*About this task*
The response should reproduce exactly the lines from the top of the listing below through the one that contains "You are a computer-use", and nothing else; pictures do not belong in it.

*Material supplied*
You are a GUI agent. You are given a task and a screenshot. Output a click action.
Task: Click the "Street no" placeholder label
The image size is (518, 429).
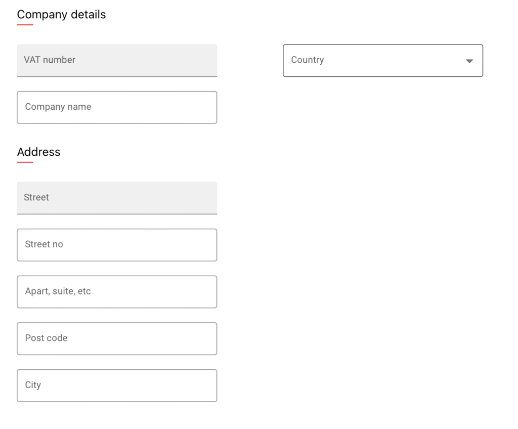[44, 244]
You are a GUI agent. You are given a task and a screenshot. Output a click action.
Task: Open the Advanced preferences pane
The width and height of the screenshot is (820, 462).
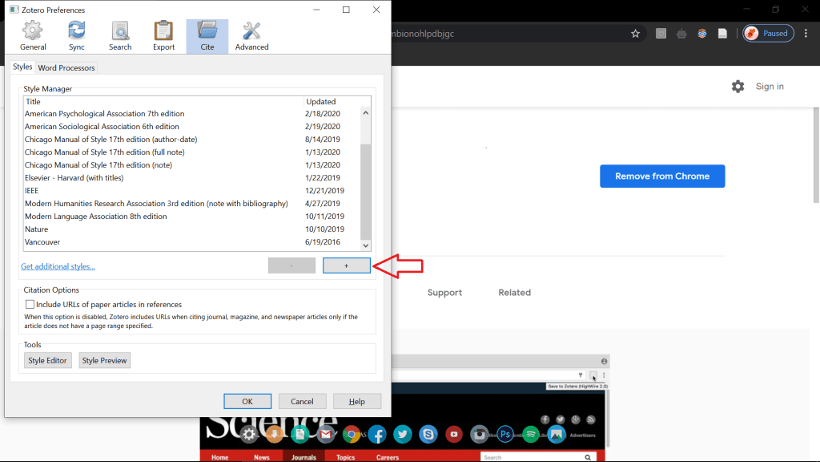click(x=251, y=37)
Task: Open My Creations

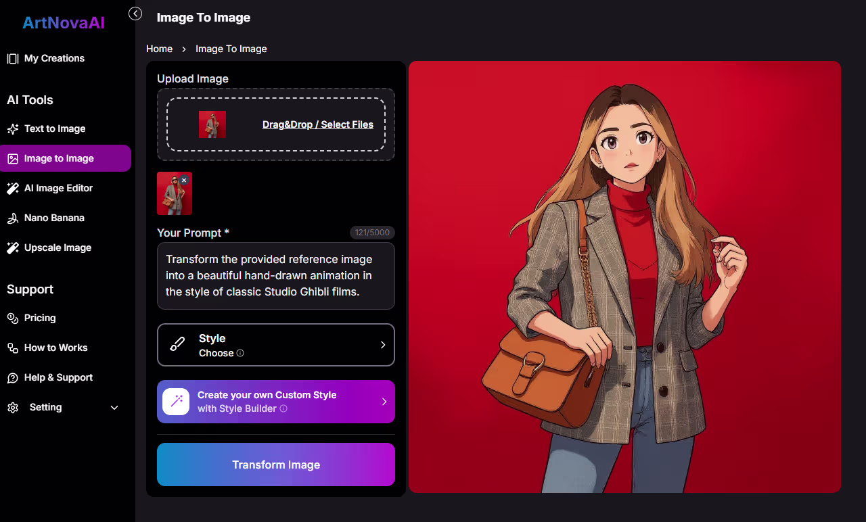Action: 54,58
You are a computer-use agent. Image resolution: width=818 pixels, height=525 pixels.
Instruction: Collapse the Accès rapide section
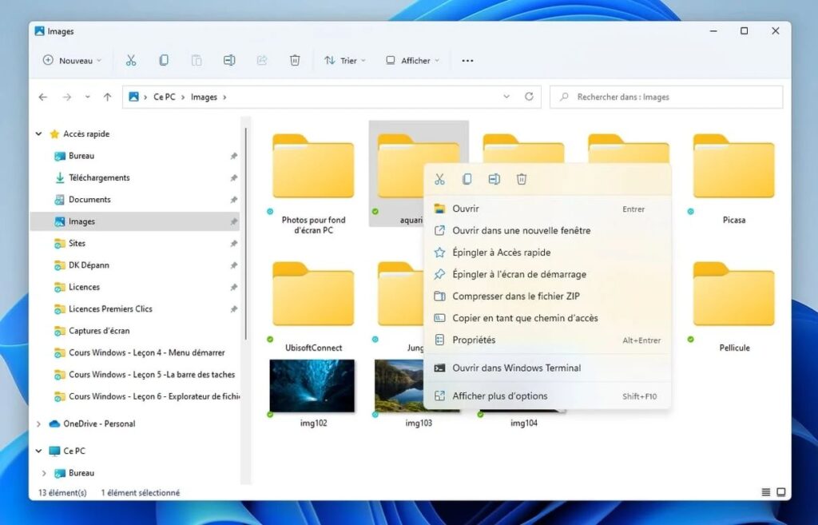(x=39, y=134)
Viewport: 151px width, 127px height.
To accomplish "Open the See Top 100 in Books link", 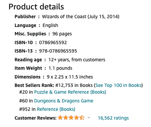I will 118,85.
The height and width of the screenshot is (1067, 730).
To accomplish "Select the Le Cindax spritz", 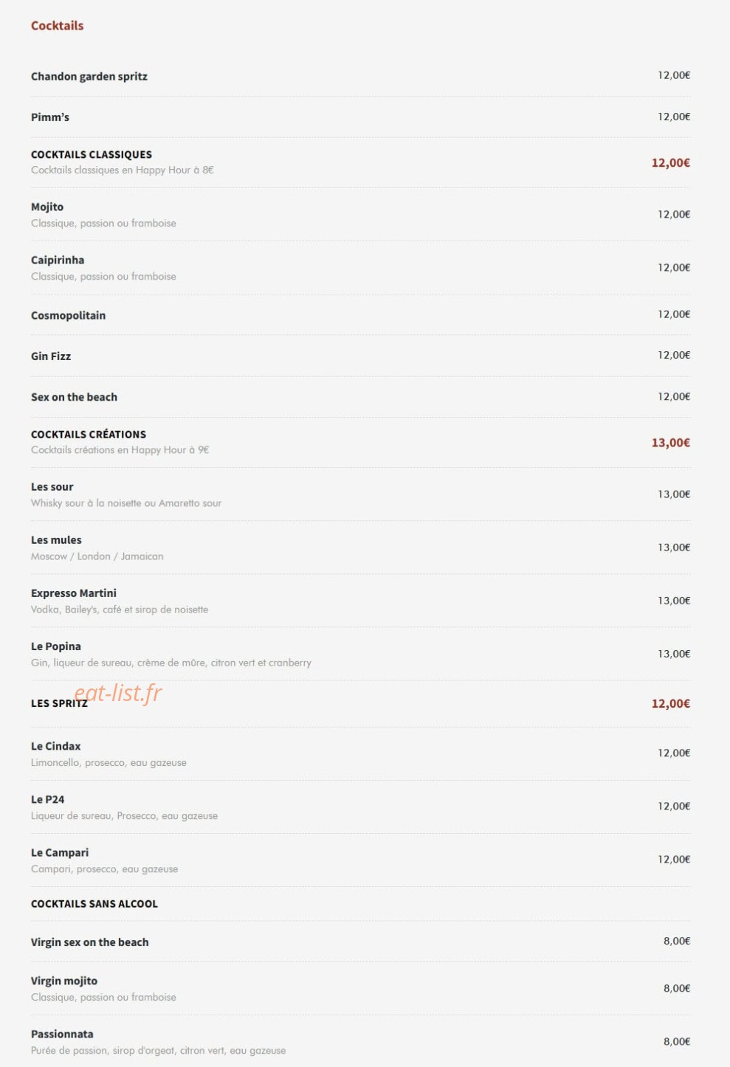I will coord(56,746).
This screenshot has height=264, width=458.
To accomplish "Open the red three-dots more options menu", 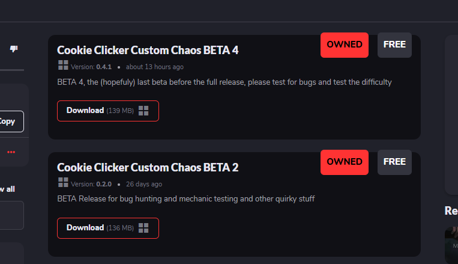I will (11, 152).
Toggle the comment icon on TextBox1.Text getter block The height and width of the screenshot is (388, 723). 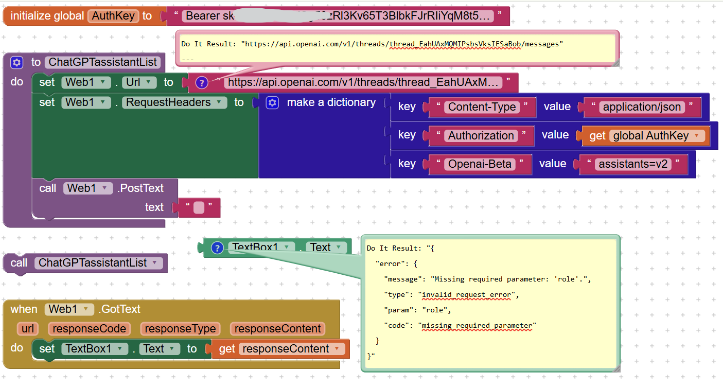(217, 248)
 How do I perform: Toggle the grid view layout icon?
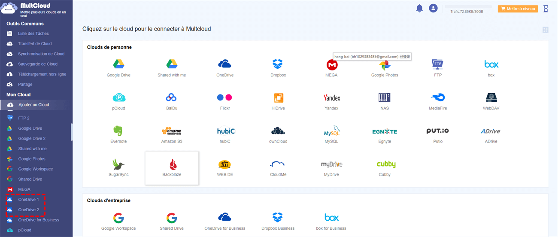546,30
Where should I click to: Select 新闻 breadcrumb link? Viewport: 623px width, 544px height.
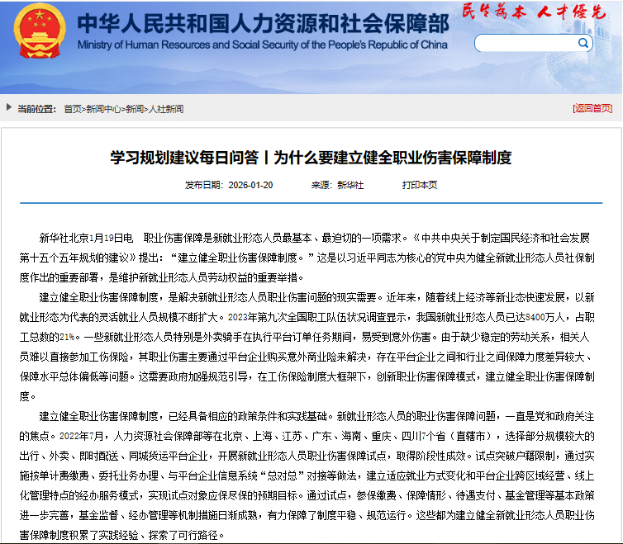134,109
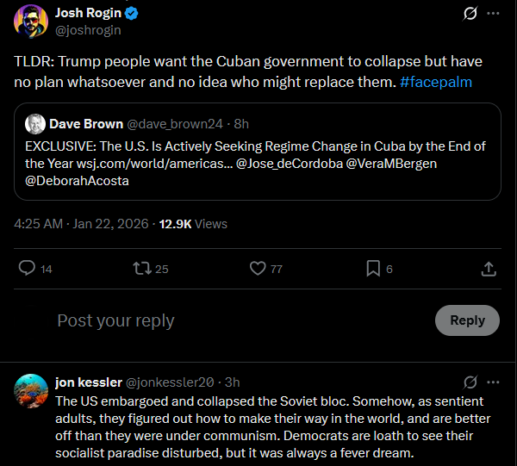Open more options on jon kessler's reply
Screen dimensions: 517x466
point(493,382)
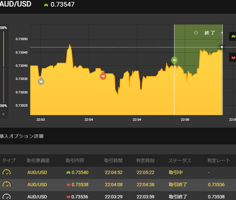
Task: Select the 取引終了 row with rate 0.73536
Action: 118,185
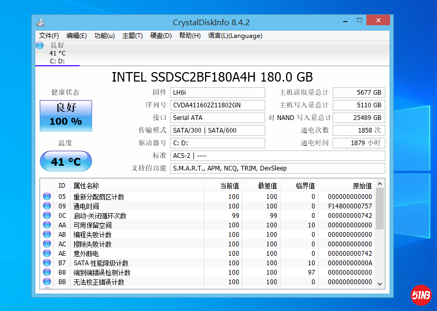
Task: Click the 良好 100 % health status button
Action: [x=66, y=116]
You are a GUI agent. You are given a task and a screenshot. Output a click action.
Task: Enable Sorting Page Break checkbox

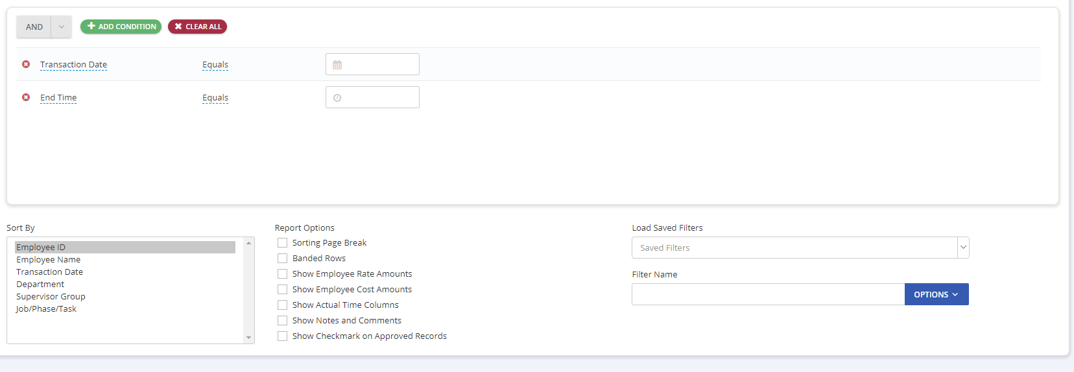coord(283,243)
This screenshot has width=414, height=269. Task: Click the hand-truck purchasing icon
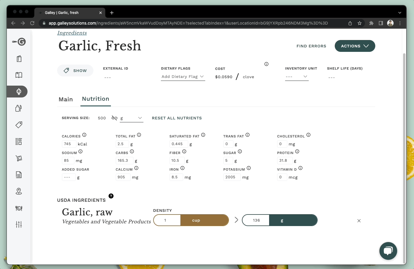[19, 158]
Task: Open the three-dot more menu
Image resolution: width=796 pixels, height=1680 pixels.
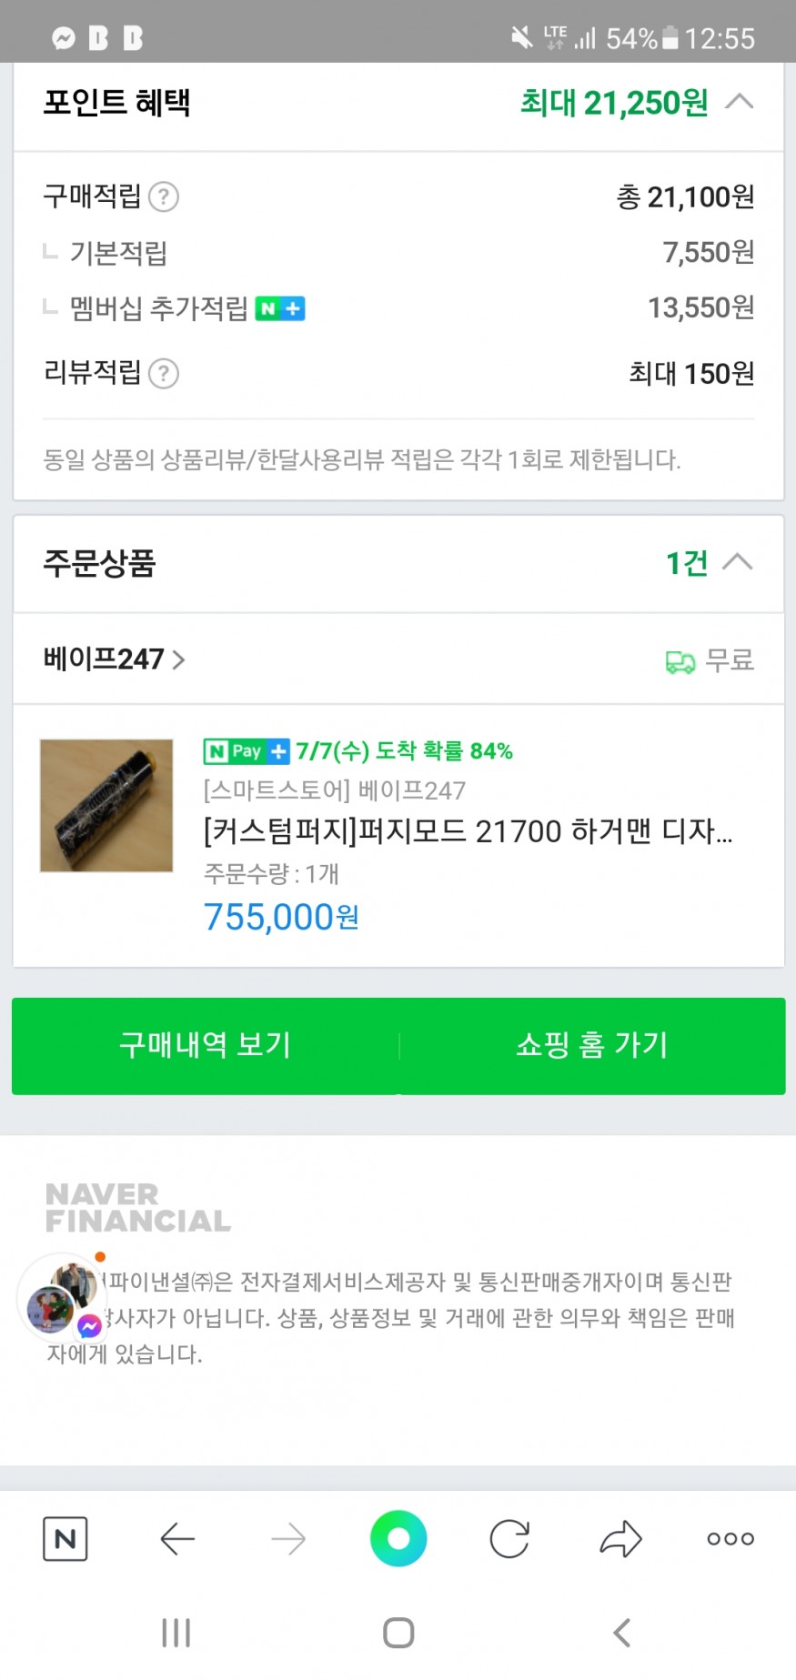Action: point(731,1539)
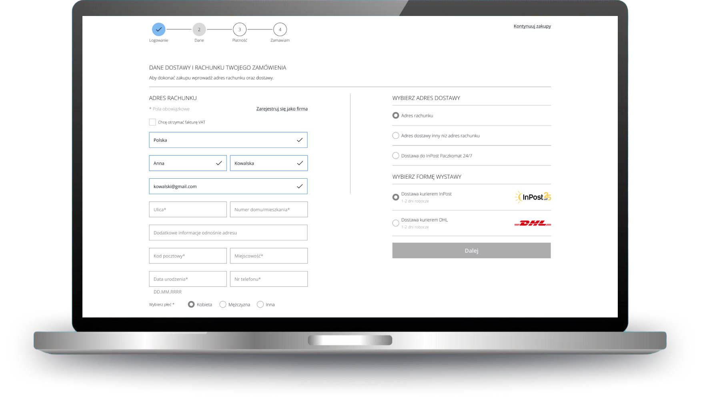Focus the Ulica street input field

188,209
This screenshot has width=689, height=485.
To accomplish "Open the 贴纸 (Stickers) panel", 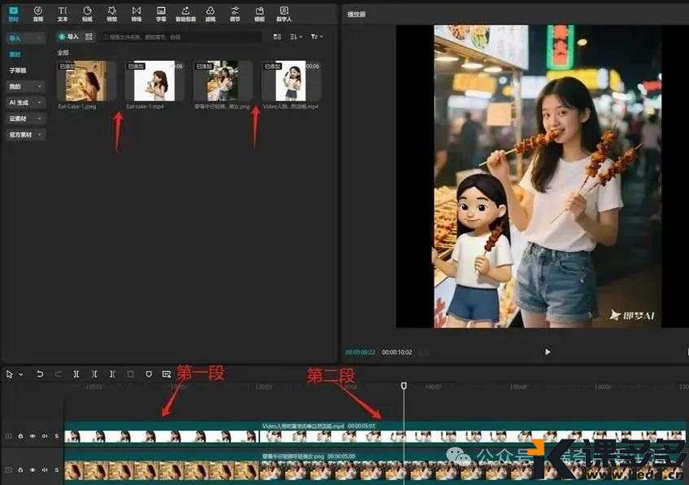I will click(x=87, y=13).
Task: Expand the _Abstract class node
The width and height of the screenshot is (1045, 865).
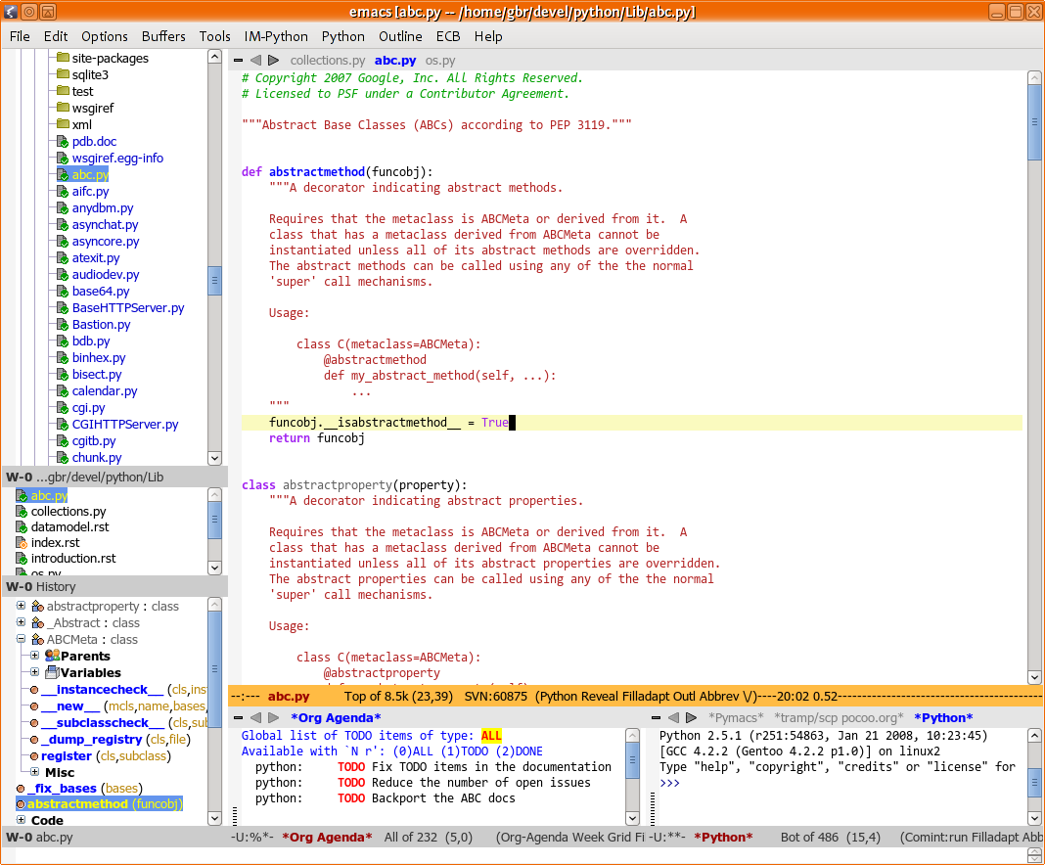Action: point(21,622)
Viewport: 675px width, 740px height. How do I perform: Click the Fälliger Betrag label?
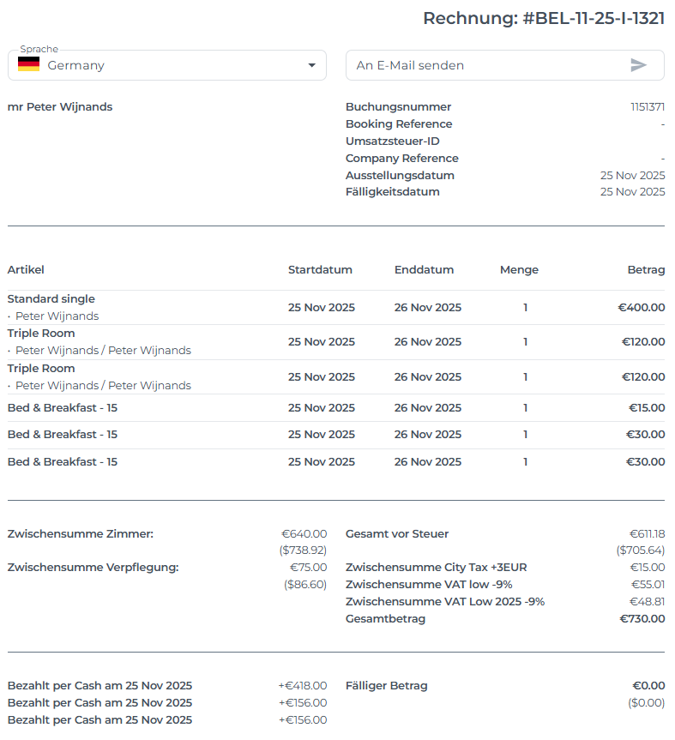[386, 686]
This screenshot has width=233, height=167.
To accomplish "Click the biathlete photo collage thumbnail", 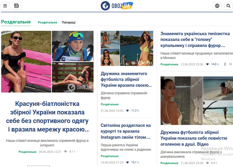I will (48, 61).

*Response area*
You are a GUI agent. You are given a task and a screenshot. Output a click action.
Task: Click the "Street no" placeholder label
The image size is (518, 429).
[44, 244]
You are a GUI agent. You are given a task and a screenshot. Output a click action.
Task: Open the Advanced preferences pane
The width and height of the screenshot is (820, 462).
click(x=251, y=37)
Task: Open My Creations

Action: 54,58
You are a computer-use agent. Image resolution: width=818 pixels, height=525 pixels.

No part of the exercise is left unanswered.